## SET PROBLEM
Copy out the lines from the one with "Given: Click help icon next to テンプレート heading" to the one with "Looking at the screenshot, I should click(x=165, y=228).", putting "question mark icon" in place of "help icon" and leaving all else as it is.

## DATA EXTRACT
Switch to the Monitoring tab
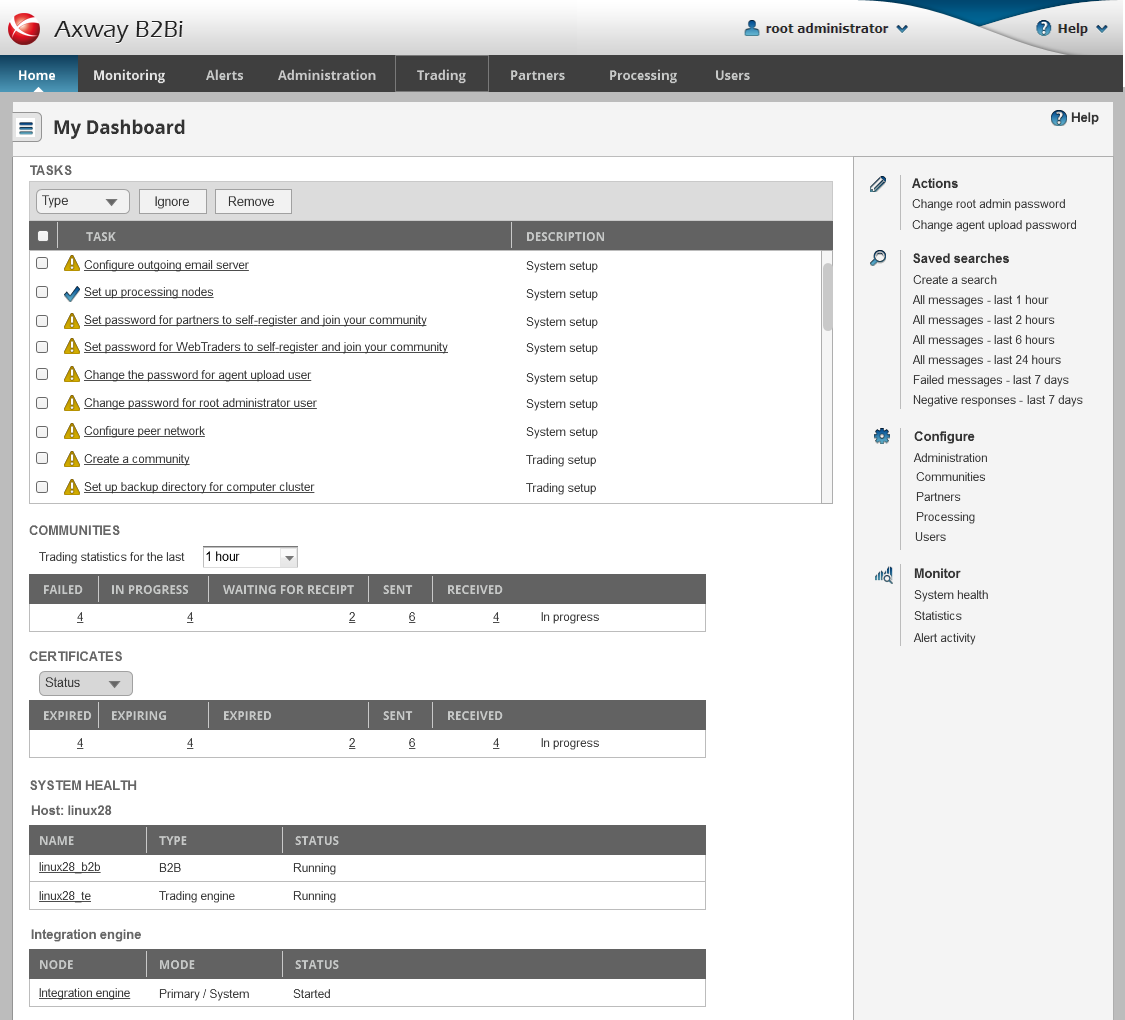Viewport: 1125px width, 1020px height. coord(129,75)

---

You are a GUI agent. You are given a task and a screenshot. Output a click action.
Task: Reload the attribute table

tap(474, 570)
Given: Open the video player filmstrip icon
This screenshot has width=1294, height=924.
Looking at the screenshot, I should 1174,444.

---

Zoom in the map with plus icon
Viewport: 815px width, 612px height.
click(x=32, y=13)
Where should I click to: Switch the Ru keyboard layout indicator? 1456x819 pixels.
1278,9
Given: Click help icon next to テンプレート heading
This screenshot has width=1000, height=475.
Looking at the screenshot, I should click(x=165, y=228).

## SOLUTION FOR THIS PROBLEM
Given: Click question mark icon next to テンプレート heading
This screenshot has width=1000, height=475.
Looking at the screenshot, I should click(x=165, y=228).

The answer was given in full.